A recently concluded consultancy report proposes that calls for an ambulance be sorted into five categories, each with a different response-time target ranging from nine to 30 minutes.

The target now for all calls is 12 minutes.

Gregory Lo Chun-hung, director of the Fire Services Department, said the department and the Security Bureau would consult the public this year on the proposals.

The report suggests asking callers to emergency services four to five questions to determine the condition of the patient, such as whether he or she is conscious, breathing well or bleeding, and the state of his or her heartbeat, chief ambulance officer Ken Mak Kwa-pui said.

Operators at the fire services communication centre would then grade the cases into five tiers of emergency: life-threatening, serious but not life-threatening, serious, urgent, and non-urgent.

Mr Lo said questions would be designed in such a way that they could be answered by callers with no first-aid knowledge.

No decision on the system had been made yet, he said, and the public would be asked if they felt there should be more or fewer categories and different response times.

Officers would need to be trained in the new response system, Mr Lo said.

The number of ambulance calls received last year rose 5.2 per cent from 611,707 to 643,611, an average of 1,763 calls a day.

'The increase in ambulance calls last year was partly due to the long cold spell in February,' Mr Lo said at a year-end briefing yesterday.

'We had a record 2,200 calls for ambulances in a single day.'

Only 92.2 per cent of the callers received attention within the target of 12 minutes, falling short of the 92.5 per cent benchmark set by the department.

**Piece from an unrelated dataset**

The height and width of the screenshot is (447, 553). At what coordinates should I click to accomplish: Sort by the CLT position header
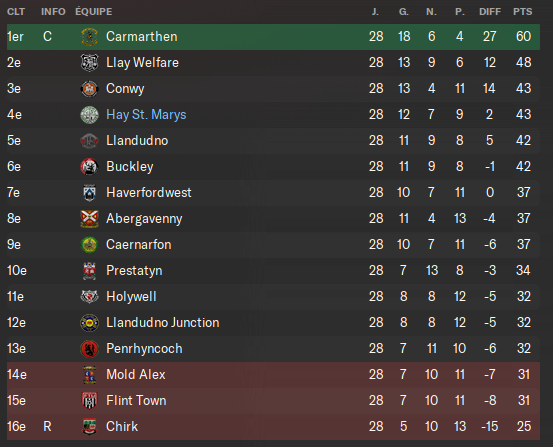pos(16,12)
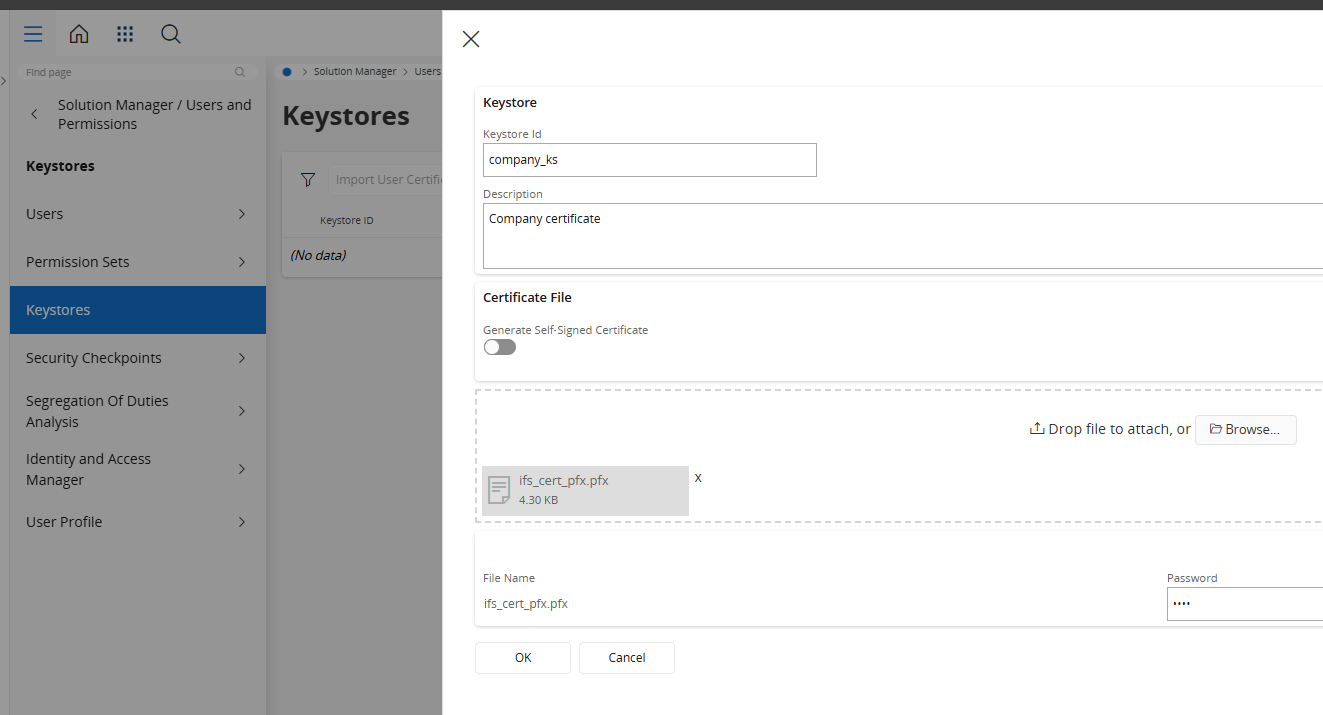The width and height of the screenshot is (1323, 715).
Task: Open User Profile menu item
Action: (x=64, y=522)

Mr Lo blamed the higher number of calls and the number of breakdowns in the department's ageing fleet of ambulances.

New ambulances will be put into service from this month - the first 100 this year and another 96 in 2010 - so that 80 per cent of the 250 ambulances in the department will be less than two years old.

The number of false-alarm calls last year rose 16 per cent, to 24,007.

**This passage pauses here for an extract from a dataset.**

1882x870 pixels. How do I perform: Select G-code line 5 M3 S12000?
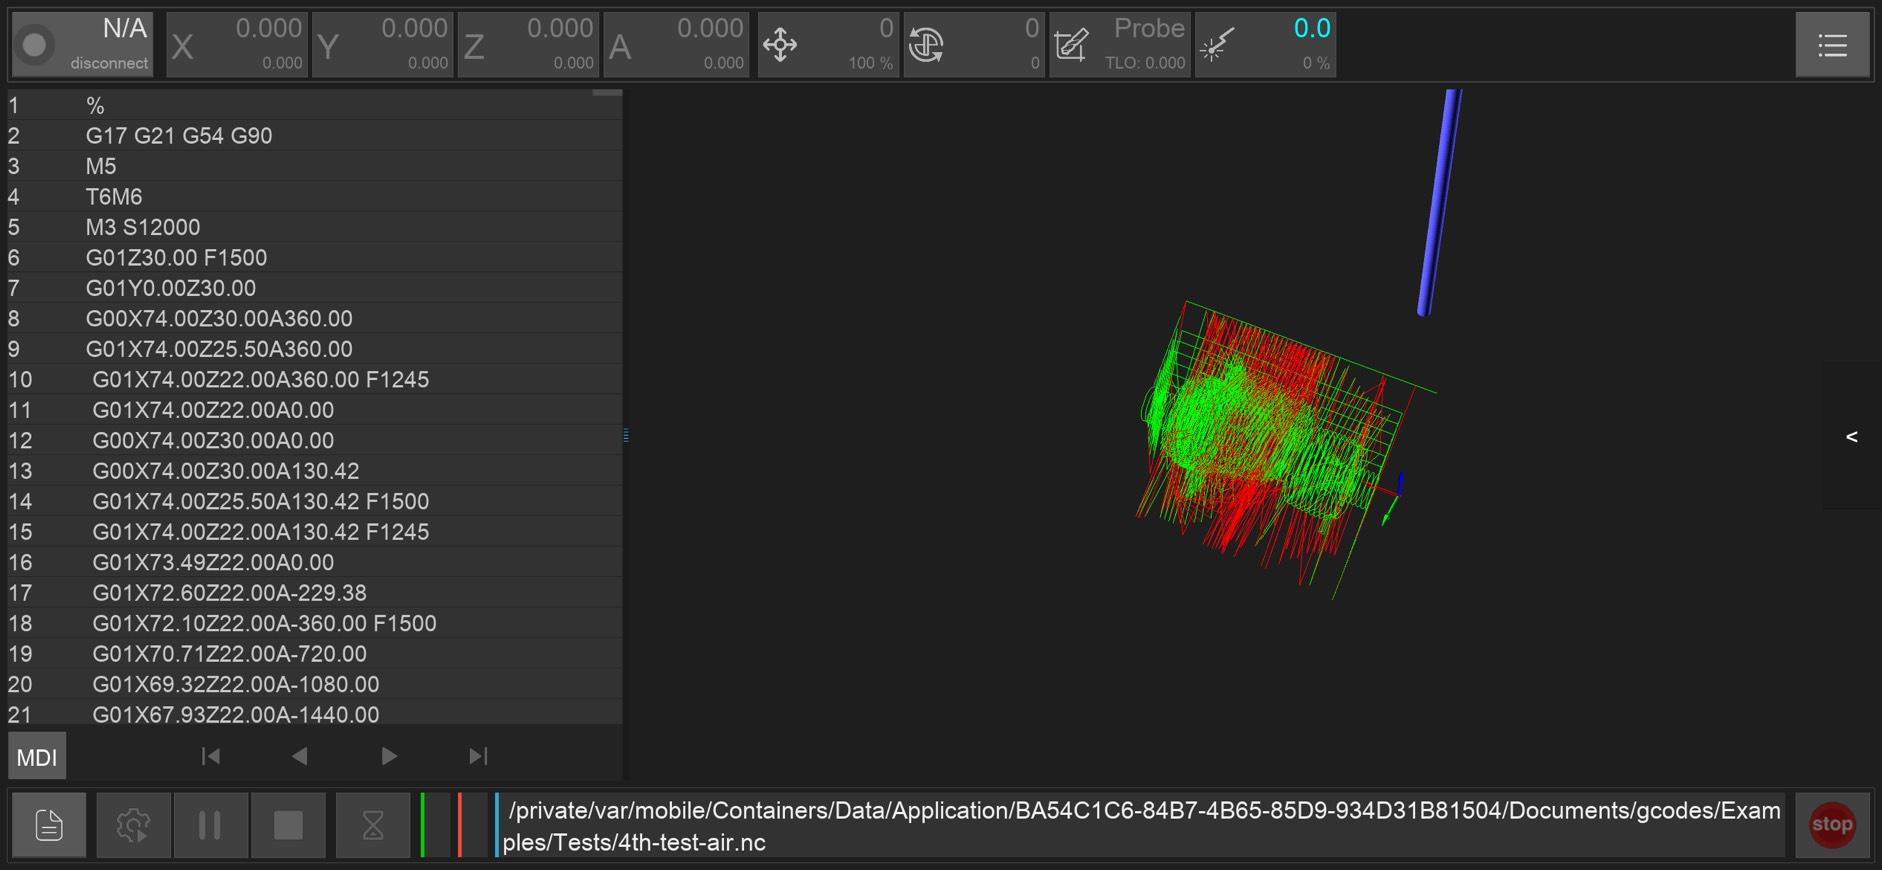tap(143, 227)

The number of reports of people trapped in lifts rose 17 per cent, to 7,237. Mr Lo attributed this to a spate of thunderstorms in June and July that triggered the sensitive lift-safety systems.

The number of callers reporting fires rose 12 per cent, to 35,513, and the number of serious fires rose from eight in 2007 to 18 last year.

After the deaths in August of two firemen and two other people in a fire in Cornwall Court, Mong Kok, the department has reviewed its equipment and will seek HK$100 million to install a digital radio system to replace its analogue one.

One of the firemen who tackled the blaze said the radio frequency crews were using became jammed. The firemen's staff association said their radios did not work in tunnels or basements.

The department will also change all 1,500 sets of breathing apparatus for firemen's face masks from March.

The face masks will have a display panel indicating oxygen level. The oxygen tanks firemen use last 45 minutes. The only indication firemen get of the oxygen left is a beep which sounds when supply is down to 10 minutes. Firemen battling dense smoke to rescue the men who died in Cornwall Court heard the beep when they were barely halfway to the 15th floor where the men were.